5Nous souhaitons ainsi considérer l’apport des savoirs des citoyens ordinaires à l’action publique et leur spécificité dans la mise en débat de la gestion d’une rivière [3] : la Dordogne. La rivière est administrée par l’établissement public territorial de la Dordogne, appelé aussi EPIDOR. Néanmoins, ce territoire fait aussi l’objet d’une appropriation sociale plus large des citoyens, habitants des berges et riverains, usagers. Les savoirs d’usage des riverains concernent notamment la pêche, l’histoire locale, la navigation. Pour comprendre le processus de construction de l’identité riveraine, il faut rappeler que l’aménagement de grands barrages et l’arrêt de la navigation fluviale au cours du xxe siècle ont eu d’importants effets sur les dynamiques écologiques de la rivière et sur la relation entre les habitants et celle-ci (Faure, 2008). Le bassin versant de la Dordogne est ainsi un espace intéressant pour observer les processus de construction socioculturelle et politique de ce territoire de l’eau qui a entamé depuis plusieurs décennies un programme de restauration écologique : réintroduction du saumon, contrôle des éclusées, réhabilitation de gravières, etc. (Perrin, 2017). Dans ce cadre, le label de réserve de biosphère a été attribué en 2012 par l’UNESCO à ce territoire.
6Les schémas d’aménagement et de gestion de l’eau (SAGE) résultent de concertations entre les membres de commissions locales de l’eau (CLE). Ces CLE sont composées d’un collège d’élus territoriaux, de représentants de syndicats des eaux et d’associations qui se réunissent pour partager leurs expertises spécifiques des problématiques de la gestion de la rivière. Dans ce cadre, les citoyens ordinaires restent peu impliqués. Alors que les plans de gestion prennent peu en compte les savoirs profanes, comment mettre en œuvre des dispositifs participatifs permettant de recueillir le plus grand nombre de points de vue et de les mobiliser dans le cadre de dispositifs de la gestion de l’eau ?

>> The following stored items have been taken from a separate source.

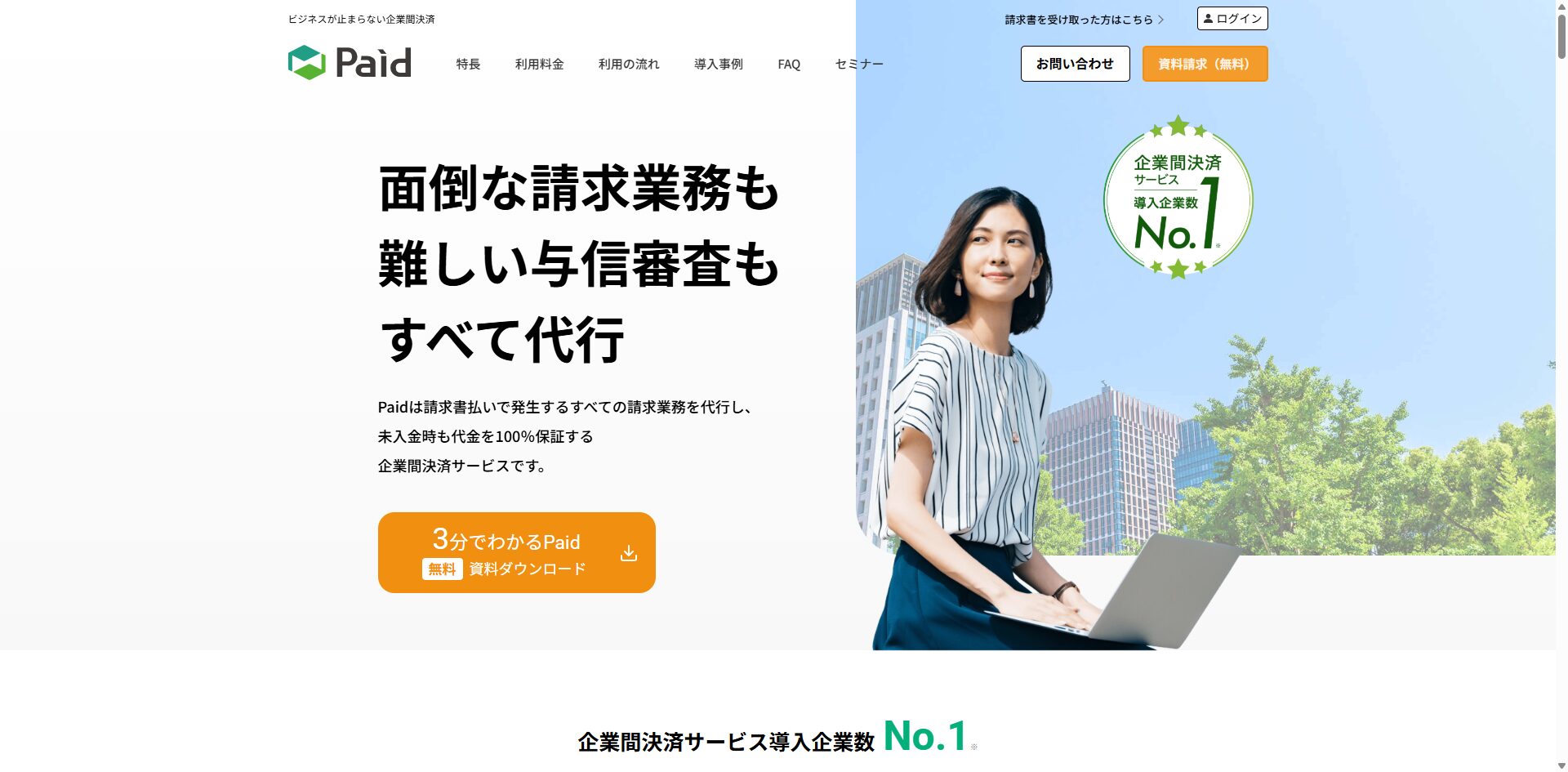Screen dimensions: 1568x772
Task: Click the user icon beside ログイン
Action: pos(1208,18)
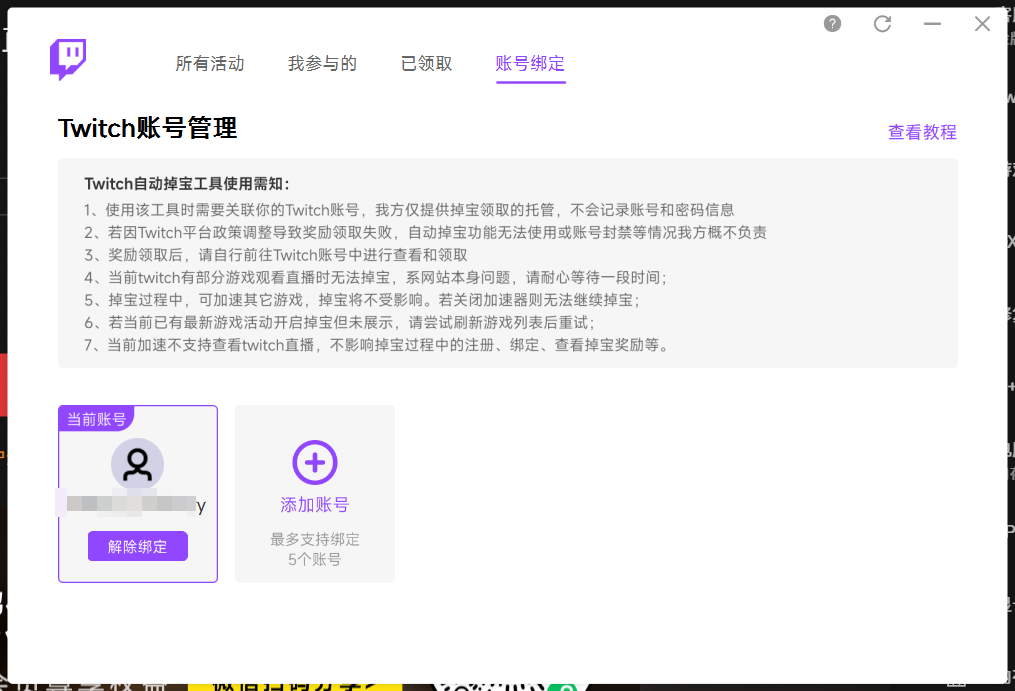Open the help question mark icon
This screenshot has height=691, width=1015.
832,24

7Dans cet article, nous cherchons à rendre compte de la manière dont les savoirs citoyens sont exprimés, ainsi qu’à questionner leur légitimité dans la gestion participative des territoires de l’eau. Pour cela, l’équipe de recherche a mis en place un protocole expérimental s’appuyant sur un dispositif participatif. Des ateliers ont été organisés pour recueillir les savoirs des habitants de la vallée au sujet de la rivière. L’ensemble de cette recherche a fait l’objet d’un tournage et a donné lieu à la réalisation d’un film [4] utilisé, une fois monté, comme un outil de recherche permettant de poursuivre le débat à l’occasion de sa projection en présence de participants aux ateliers précédents et de nouveaux spectateurs. Nous présentons tout d’abord l’approche adoptée et les outils du protocole expérimental dans le cadre de la recherche participative menée : ateliers publics, cartographies mentales participatives, entretiens, tournage, débats au moment de la projection. Puis, nous analysons les résultats de l’enquête permettant d’identifier les différentes connaissances de la rivière décrites par les participants, afin de repérer les savoirs revendiqués et de définir les usages de la rivière Dordogne. Enfin, nous discutons comment les « savoirs » des habitants pourraient être mobilisés et pris en compte dans les plans de gestion du bassin versant, tout en étant conscients des enjeux de pouvoir qu’ils impliquent au niveau de la construction du territoire.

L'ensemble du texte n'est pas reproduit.